_Work task_
Copy the passage on the temptation in the wilderness, starting at "The 'adversary' that" and ending at "in Eastern cultures!", and swap "tutor" for "guardian".

_Selected passage_
================

The 'adversary' that the first-century church faced was, first of all, the Jews, or Judaizers, those who opposed the truth that their history was significant of His story, and was simply meant, as Paul also wrote, as a tutor to [ bring them to ] Christ. To say that Matthew's account of the temptation in the wilderness is a metaphorically told ( not unheard of in Eastern literature ) history of the event is to most, almost blasphemous. 'The Bible even says that it was the 'devil', you might hear! Here's where a passing knowledge of the metaphorical and symbolic ( hyperbolic ) nature of the literature of the Ancient Near East comes in handy, as well. Even today, in our western culture, mere men are often referred to as 'devils' or 'demons'; much moreso, I believe, in Eastern cultures!

To use Matthew 4 and Mark 1 as proof of the existence of this supposed arch-enemy of God is to miss the whole point of the story! That Jesus was driven ( think Genesis 3 ) into the wilderness to endure His temptation ( which incidentally, follows almost exactly John's list in I John 2:16 ), should immediately remind us of how God led His beloved son, Israel, out of Egypt and through the wilderness prior to entering His promised land of rest. The temptations that Jesus overcame during His period of testing were not unlike the temptations to which the children of Israel succumbed to ( repeatedly ) during their wanderings.

Going out on a limb here; the point of the Gospel writer's references to 'satan', the 'devil', or 'demons' was not to prove the existence of some supernatural spirit-being, or even to acknowledge such an existence; it was to remind that 'generation' ( Matthew 24:34, et al. ) of their own history, how they had acted as 'satans', 'devils' and 'demons' throughout that history, and especially how they, in a much worse way than Peter ( Matthew 16:23 ), were the personification of the 'Satan' that they themselves feared!

================

Pixel coordinate grounding data:
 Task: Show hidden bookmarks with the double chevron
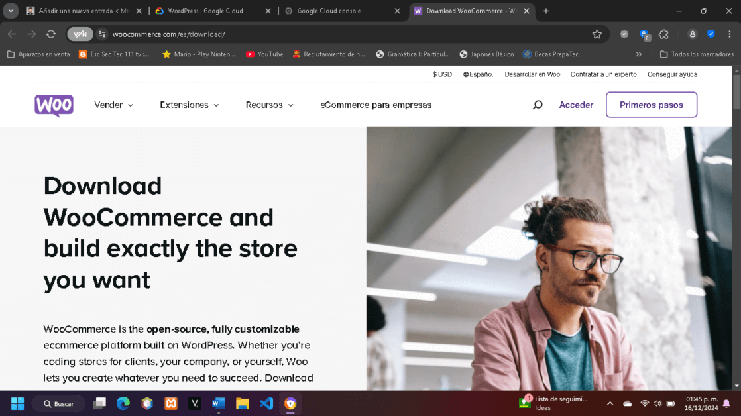[638, 54]
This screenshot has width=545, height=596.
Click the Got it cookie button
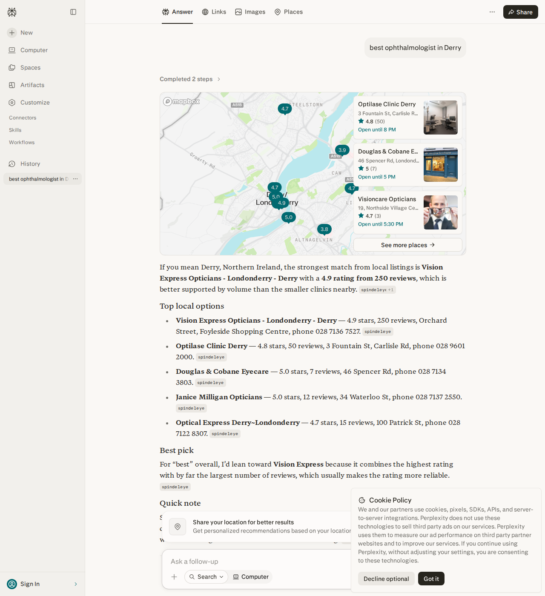pyautogui.click(x=431, y=579)
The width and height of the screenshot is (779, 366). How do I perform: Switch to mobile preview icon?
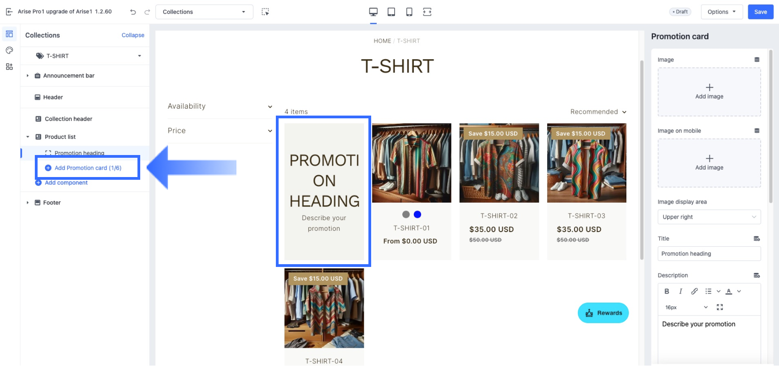point(409,12)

================

_Exercise output_
The 'adversary' that the first-century church faced was, first of all, the Jews, or Judaizers, those who opposed the truth that their history was significant of His story, and was simply meant, as Paul also wrote, as a guardian to [ bring them to ] Christ. To say that Matthew's account of the temptation in the wilderness is a metaphorically told ( not unheard of in Eastern literature ) history of the event is to most, almost blasphemous. 'The Bible even says that it was the 'devil', you might hear! Here's where a passing knowledge of the metaphorical and symbolic ( hyperbolic ) nature of the literature of the Ancient Near East comes in handy, as well. Even today, in our western culture, mere men are often referred to as 'devils' or 'demons'; much moreso, I believe, in Eastern cultures!